People living with schizophrenia have a lifetime suicide risk of about 5 percent, with some studies finding the suicide risk being closer to 10 percent. This is due to many factors, many of which we don’t fully understand yet. What we do understand is that schizophrenia can cause a lot of harm, and proper treatment can save lives.
Schizophrenia generally arises in the 20’s. Men most often present with schizophrenia in the late teen years or early twenties, while women present in the late twenties and early thirties. Some people may present earlier in their teen years or later in life, but it is fairly rare to see schizophrenia arise before puberty or after fifty.

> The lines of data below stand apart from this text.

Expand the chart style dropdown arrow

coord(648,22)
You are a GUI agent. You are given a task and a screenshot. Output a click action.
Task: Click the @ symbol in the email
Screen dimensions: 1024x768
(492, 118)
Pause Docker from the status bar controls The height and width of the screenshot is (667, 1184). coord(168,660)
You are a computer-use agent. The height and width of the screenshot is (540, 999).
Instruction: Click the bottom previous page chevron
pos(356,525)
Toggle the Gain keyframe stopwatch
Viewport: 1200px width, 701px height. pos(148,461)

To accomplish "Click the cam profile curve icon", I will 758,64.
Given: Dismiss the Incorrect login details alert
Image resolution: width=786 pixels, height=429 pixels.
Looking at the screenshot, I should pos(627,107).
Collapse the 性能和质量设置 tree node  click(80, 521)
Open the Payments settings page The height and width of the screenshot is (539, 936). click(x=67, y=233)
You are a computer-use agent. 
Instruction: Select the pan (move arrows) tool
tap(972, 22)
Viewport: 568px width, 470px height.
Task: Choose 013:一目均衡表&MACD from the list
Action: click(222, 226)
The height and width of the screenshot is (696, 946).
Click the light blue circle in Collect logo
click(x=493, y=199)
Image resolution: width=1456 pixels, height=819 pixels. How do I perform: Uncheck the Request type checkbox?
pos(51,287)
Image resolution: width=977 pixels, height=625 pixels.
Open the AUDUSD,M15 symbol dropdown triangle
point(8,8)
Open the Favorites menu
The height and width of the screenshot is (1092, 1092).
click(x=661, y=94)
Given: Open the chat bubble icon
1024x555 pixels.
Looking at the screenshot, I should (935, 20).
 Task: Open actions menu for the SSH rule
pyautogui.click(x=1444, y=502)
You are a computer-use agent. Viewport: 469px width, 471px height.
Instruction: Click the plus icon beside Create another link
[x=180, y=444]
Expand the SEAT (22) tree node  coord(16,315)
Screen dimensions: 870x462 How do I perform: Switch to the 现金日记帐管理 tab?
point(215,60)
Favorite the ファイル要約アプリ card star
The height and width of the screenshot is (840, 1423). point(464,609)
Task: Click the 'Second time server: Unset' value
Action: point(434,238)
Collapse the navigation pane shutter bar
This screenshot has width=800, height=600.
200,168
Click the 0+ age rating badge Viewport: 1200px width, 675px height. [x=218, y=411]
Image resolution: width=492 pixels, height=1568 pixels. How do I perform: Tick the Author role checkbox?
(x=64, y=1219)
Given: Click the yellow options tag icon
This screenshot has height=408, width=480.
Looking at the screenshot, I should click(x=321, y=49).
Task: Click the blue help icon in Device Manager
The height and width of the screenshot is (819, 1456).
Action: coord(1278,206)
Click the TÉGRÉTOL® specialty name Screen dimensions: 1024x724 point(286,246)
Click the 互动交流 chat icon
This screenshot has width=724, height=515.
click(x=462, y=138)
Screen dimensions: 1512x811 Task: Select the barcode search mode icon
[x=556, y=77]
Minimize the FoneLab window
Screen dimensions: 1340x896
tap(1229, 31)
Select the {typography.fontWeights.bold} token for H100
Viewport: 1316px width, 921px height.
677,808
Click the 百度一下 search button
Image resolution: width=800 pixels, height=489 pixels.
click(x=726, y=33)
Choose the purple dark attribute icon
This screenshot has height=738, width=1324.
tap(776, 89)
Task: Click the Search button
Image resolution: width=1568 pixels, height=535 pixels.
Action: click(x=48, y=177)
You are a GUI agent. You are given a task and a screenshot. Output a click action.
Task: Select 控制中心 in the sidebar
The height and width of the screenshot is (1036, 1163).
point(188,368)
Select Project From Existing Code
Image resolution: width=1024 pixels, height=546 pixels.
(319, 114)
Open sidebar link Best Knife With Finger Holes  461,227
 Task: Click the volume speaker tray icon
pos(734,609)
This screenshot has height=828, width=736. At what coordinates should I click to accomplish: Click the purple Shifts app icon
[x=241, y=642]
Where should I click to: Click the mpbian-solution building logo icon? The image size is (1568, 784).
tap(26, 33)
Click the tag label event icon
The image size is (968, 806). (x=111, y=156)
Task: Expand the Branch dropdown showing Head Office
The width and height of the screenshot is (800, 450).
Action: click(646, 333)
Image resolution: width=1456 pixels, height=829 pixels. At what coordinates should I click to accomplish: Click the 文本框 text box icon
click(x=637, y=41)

Schizophrenia is one of the few mental health disorders in which an individual experiences anosognosia. Anosognosia means “without knowledge,” and is the inability of an individual to see their mental health disorder. People with schizophrenia often do not realize they have developed symptoms and may even deny that they are experiencing symptoms of a mental health disorder.
Prior to the release of the DSM-V in 2013, there were five different types of schizophrenia. In the new DSM (Diagnostic and Statistical Manual of Mental Disorders), schizophrenia has specifiers rather than subtypes. These different “types” include catatonic, paranoid, disorganized, residual, and undifferentiated.
Many people with schizophrenia experience some type of hallucinations. Hallucinations may occur at any of the senses, but auditory hallucinations are most common. Roughly 75 percent of people with schizophrenia experience auditory hallucinations, while only about 16% experience visual hallucinations.
Furthermore, it is significantly more common for people to experience hallucinations of multiple senses than a single sense. One study found that 53 percent of people experienced multimodal hallucinations while only 27 percent experienced unimodal hallucinations.